─── Available data ───

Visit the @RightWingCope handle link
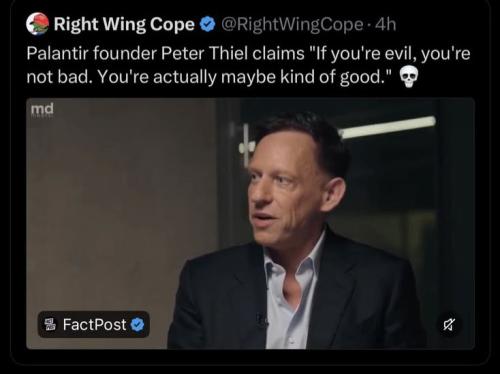Viewport: 500px width, 374px height. [x=292, y=24]
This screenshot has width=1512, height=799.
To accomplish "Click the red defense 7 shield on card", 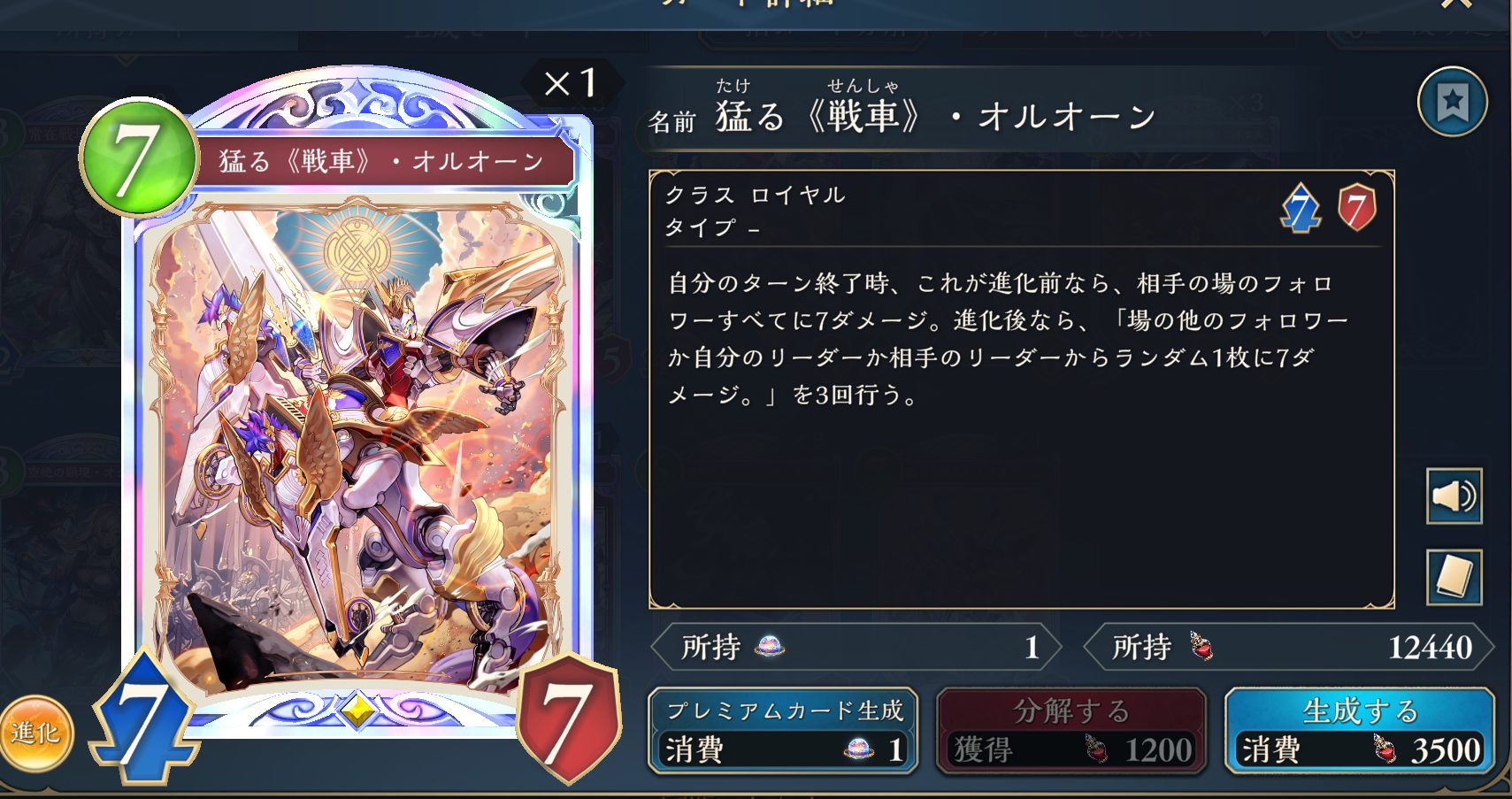I will coord(568,718).
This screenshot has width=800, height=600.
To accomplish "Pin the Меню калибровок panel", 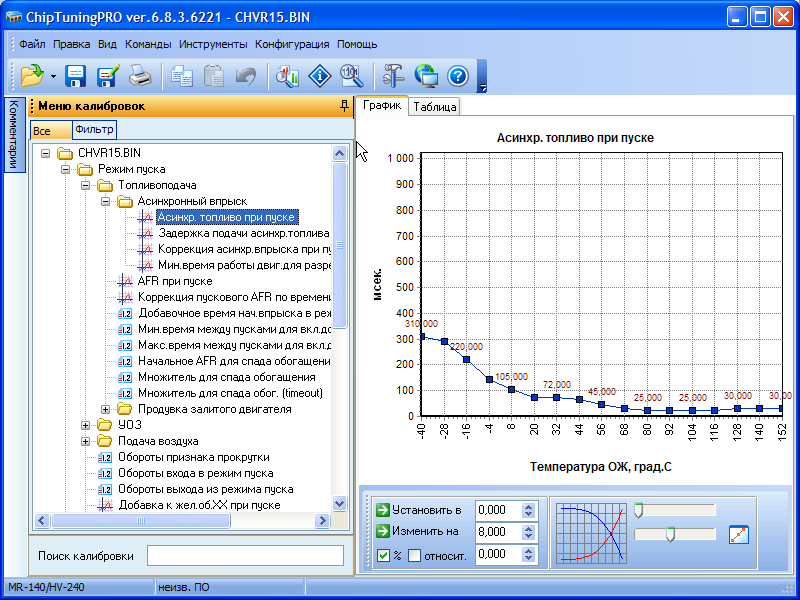I will click(344, 105).
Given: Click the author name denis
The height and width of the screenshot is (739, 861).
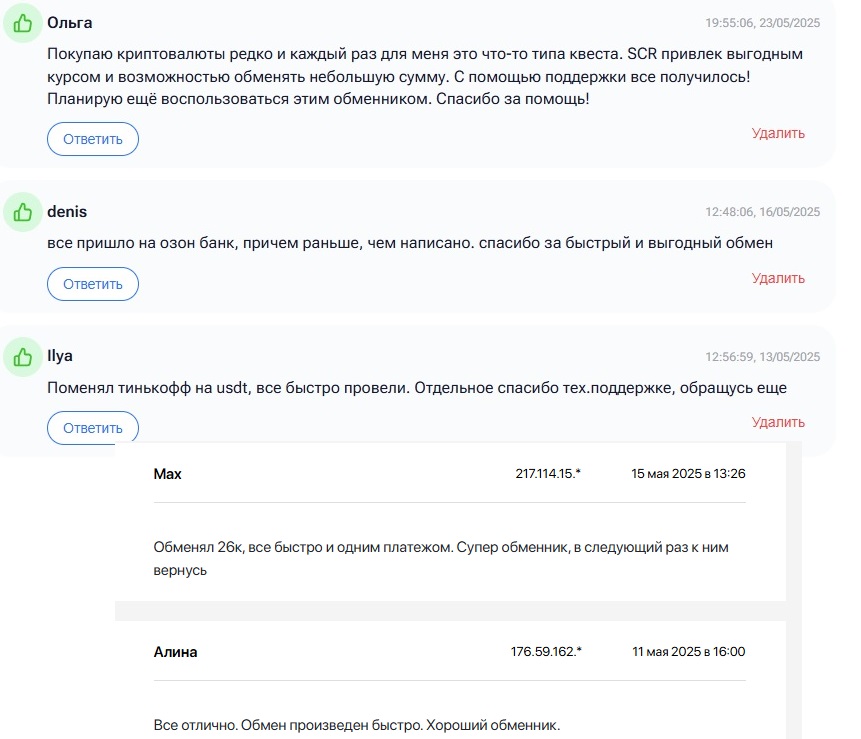Looking at the screenshot, I should 67,212.
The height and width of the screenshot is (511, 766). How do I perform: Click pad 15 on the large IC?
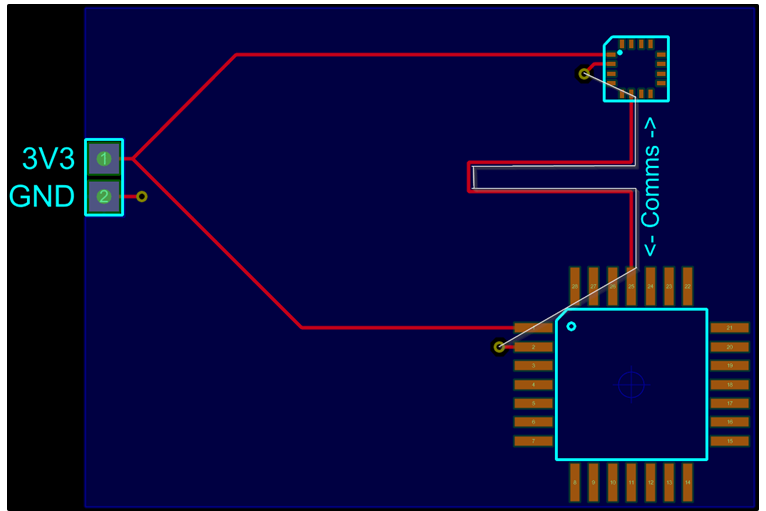point(729,441)
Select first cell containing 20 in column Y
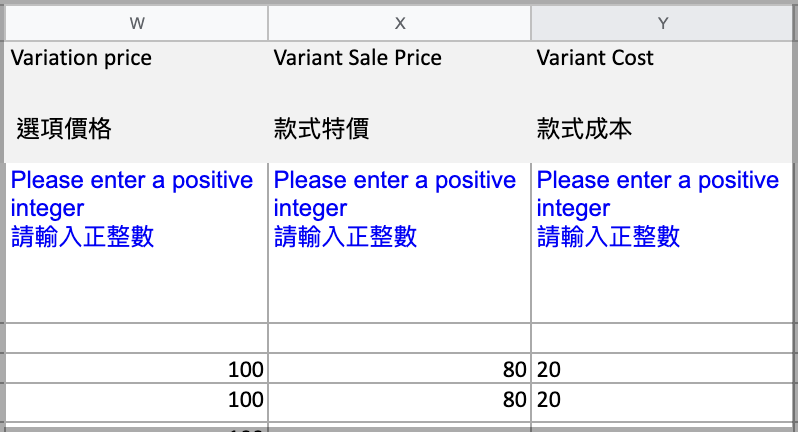 (662, 369)
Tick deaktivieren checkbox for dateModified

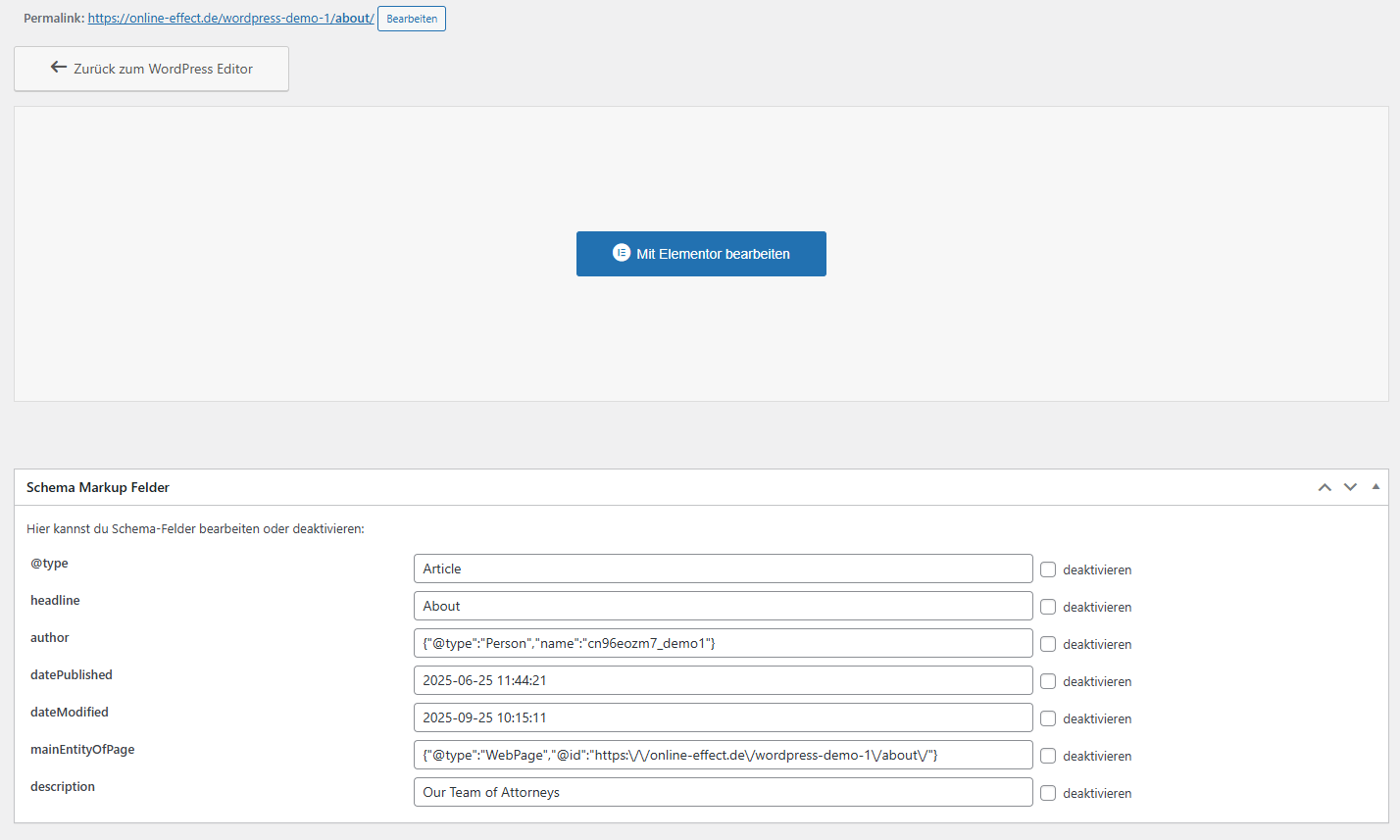1048,718
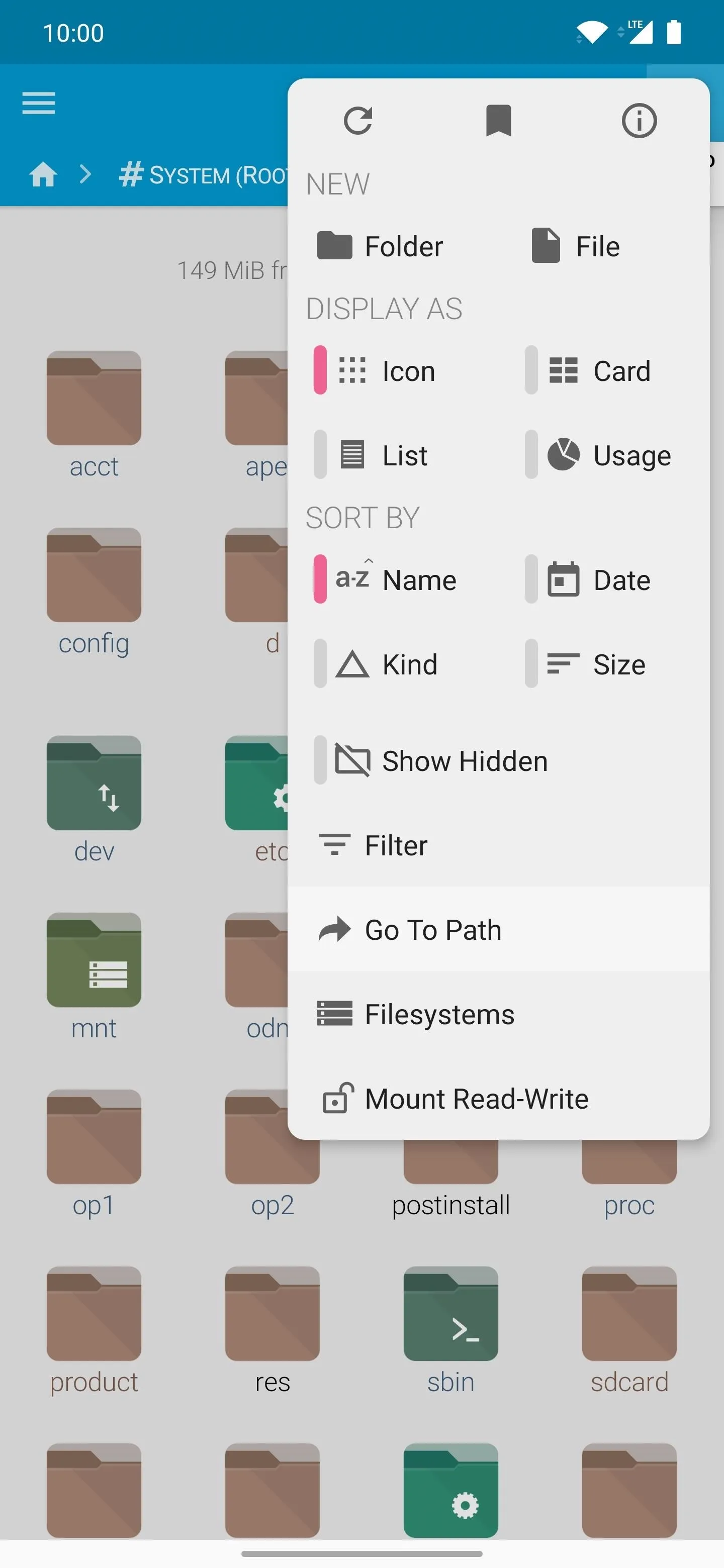724x1568 pixels.
Task: Open the hamburger navigation menu
Action: (38, 103)
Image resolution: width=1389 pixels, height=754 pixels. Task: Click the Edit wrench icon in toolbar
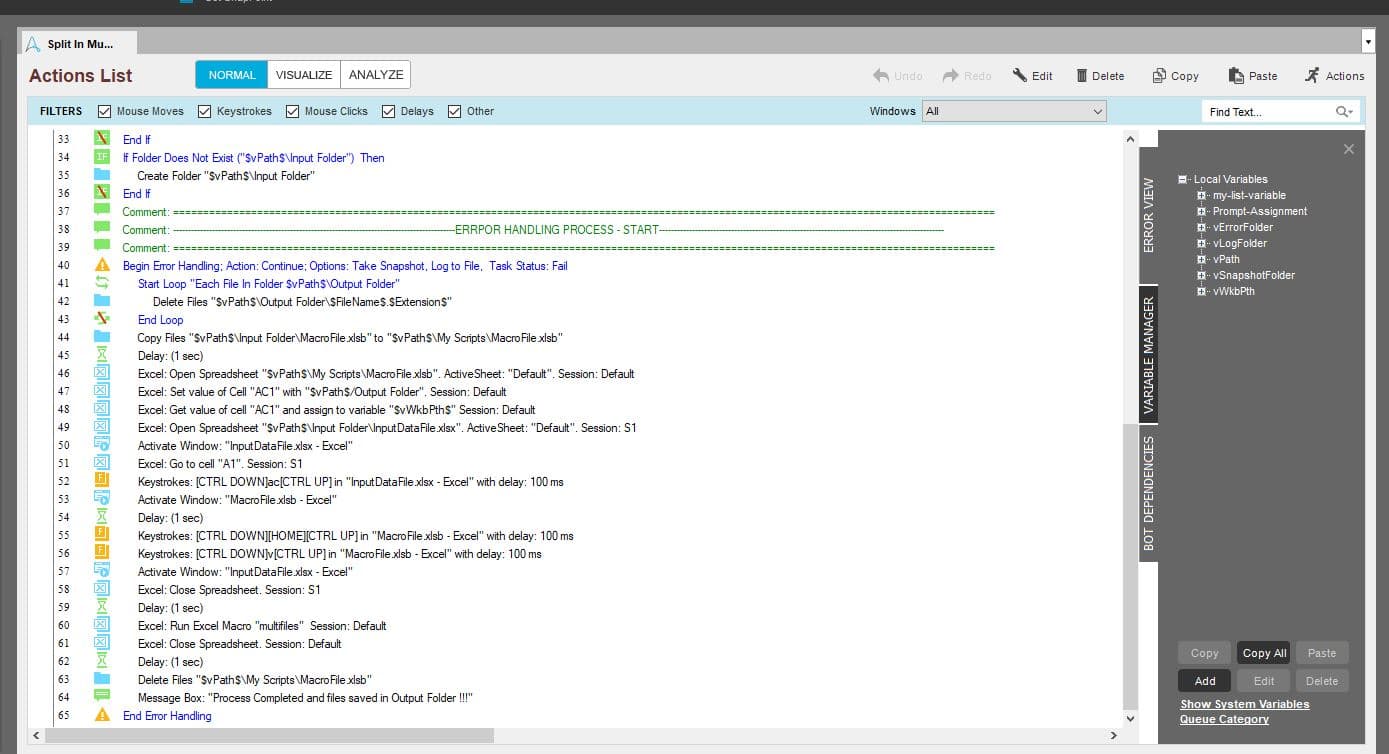[1020, 75]
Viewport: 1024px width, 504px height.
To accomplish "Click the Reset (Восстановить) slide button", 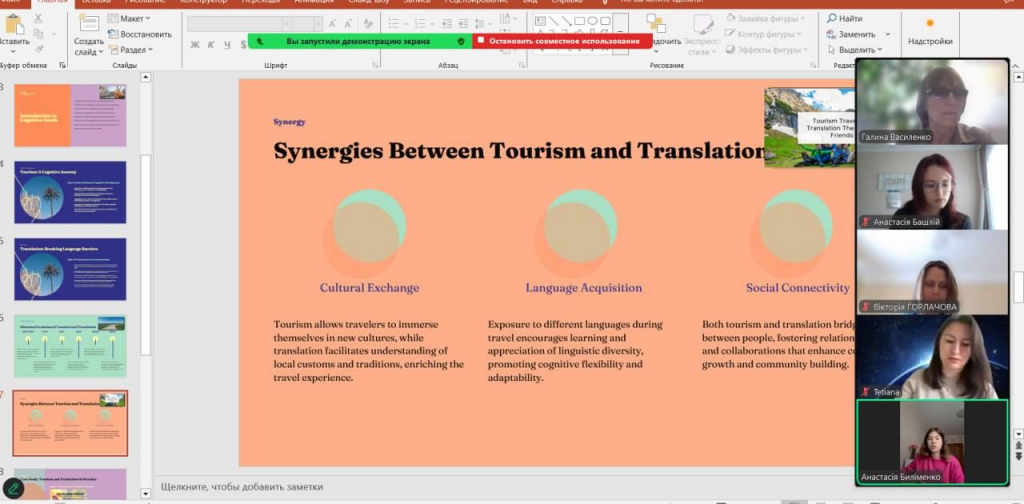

───

Where a line contains "Tick deaktivieren checkbox for dateModified", begin there and set down exactly each line through the end of the data above, omitting any pictures.

• Answer section
Tick deaktivieren checkbox for dateModified

1048,718
724x1568 pixels.
Task: Open the hamburger navigation menu
Action: (38, 103)
Image resolution: width=1389 pixels, height=754 pixels. Task: Click the Edit wrench icon in toolbar
[1020, 75]
Viewport: 1024px width, 504px height.
To accomplish "Click the Reset (Восстановить) slide button", 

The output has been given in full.